The total work was finished in 8 days more than the usual time.
So, actually the work would have completed in (x-8) days, with no men dropping.

Total work = Men*Days = 150*(x-8) = 150x - 1200 ....(i)
Now, since 4 men drops each day
150,146,142....... x terms
Its an A.P, with 'n' = x, a1=150, d=-4
Sum of an A.P = n/2 * [a1 + an] = n/2[ 2a1 + (n-1)d]

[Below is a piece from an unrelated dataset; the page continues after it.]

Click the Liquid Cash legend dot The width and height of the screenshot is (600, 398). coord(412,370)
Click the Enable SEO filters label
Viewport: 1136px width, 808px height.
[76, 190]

Sum = x/2 [ 2*150 + (x-1)*-4]
        = x/2[300 - 4x +4] = x[150-2x+2]= x[152 - 2x]
This sum is the total work done where 4 men dropped in each day.
Tot work = x[152 - 2x].....(ii)
Total work is same, hence equate (i) & (ii)
150x - 1200 = x[152 - 2x]
150x - 1200 = 152x - 2x^2
2x^2 -2x - 1200 = 0
x^2 - x - 600 = 0
x^2 -25x + 24x - 600 = 0
x(x-25) + 24(x-25) = 0
(x+24)*(x-25) = 0
x = -24, 25
Since days can't be negative, x = 25 days
So, the work was now completed in 25 days.
If no men had dropped, the work would have been completed in: 25 - 8 = 17 days.
Hope if the answer is right, it helps.
[Assumption to be made: every worker had the same efficiency]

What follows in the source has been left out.